Tengo la cabeza tan fuera de mí que no consigo encontrar mi nombre en las listas electorales. ¿Habré desaparecido y el Gobierno habrá borrado mi identidad como le pasó a Sandra Bullock en aquella plasta de película? Un señor con un culo fabuloso me indica que lo que pasa es que llevo diez minutos mirando la lista incorrecta.

Mientras voto, caigo en la cuenta de que el apoderado de un partido de izquierdas me hace ojitos. Cierro los ojos pensando en la posibilidad de volver a tener sexo y me viene una arcada enorme. O estoy perdiendo la libido o ayer me envenenaron con el mojito. Espero que sea lo segundo, por la cuenta que me trae.

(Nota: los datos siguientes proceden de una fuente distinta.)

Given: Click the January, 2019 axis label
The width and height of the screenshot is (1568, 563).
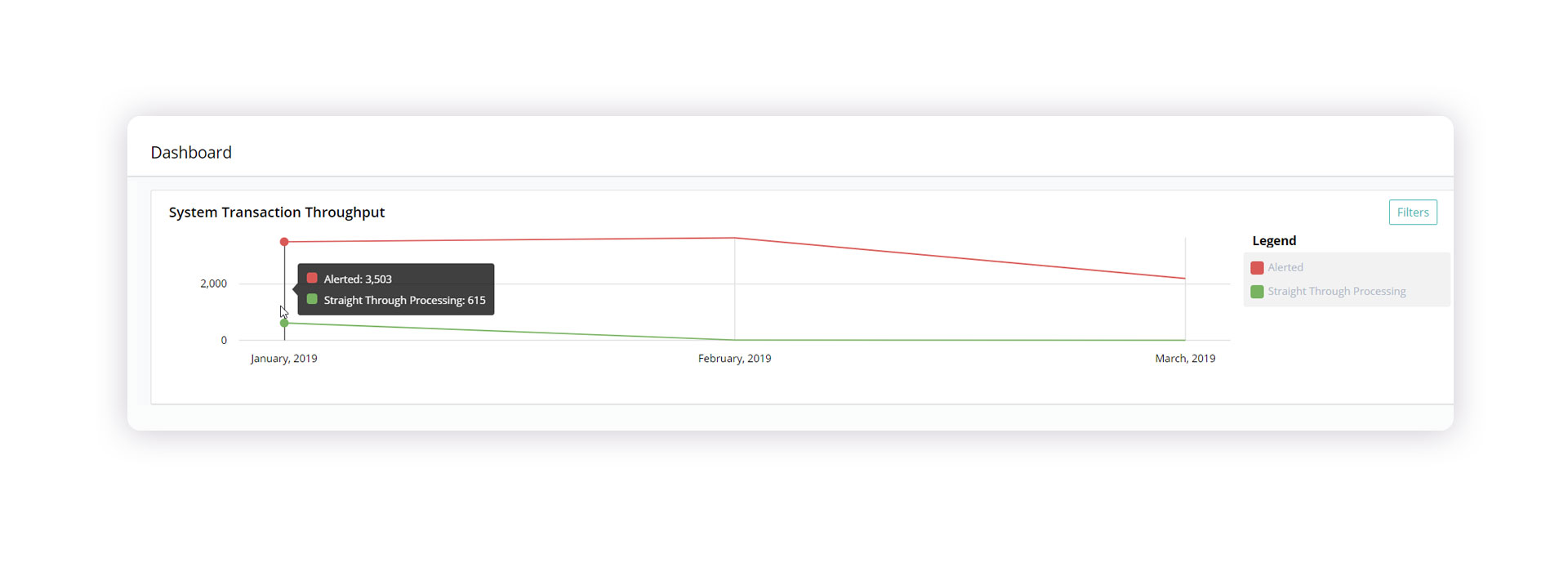Looking at the screenshot, I should coord(283,359).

Como algo en un restaurante de Malasaña con las gafas de sol puestas y tengo miedo de que la camarera lesbiana (que no deja de mirarme) me confunda con un tertuliano del Sálvame que pretende pasar desapercibido. Cualquier persona sabe que solo hay una cosa peor que el infierno o un disco de Celine Dion, y eso es trabajar en Sálvame.

En casa me paso la tarde durmiendo y me despierto tardísimo para ver los resultados electorales. Pasa lo que tenía que pasar y me enfada saber que la mitad de la gente que tenía que votar no ha votado. Y luego se quejarán.

Sigo con la cabeza como el encefalograma de Marujita Díaz (es decir, altos y bajos sin parar y con ganas de decir «hago lo que me sale del kiwi» cada dos minutos).

Antes de ir a la cama, me llama el vecino y estoy sudando del calor que hace. Antes de despedirme, me dice: «Más de cuatro pero menos de quince». Yo le pregunto «qué» y él me contesta: «Días».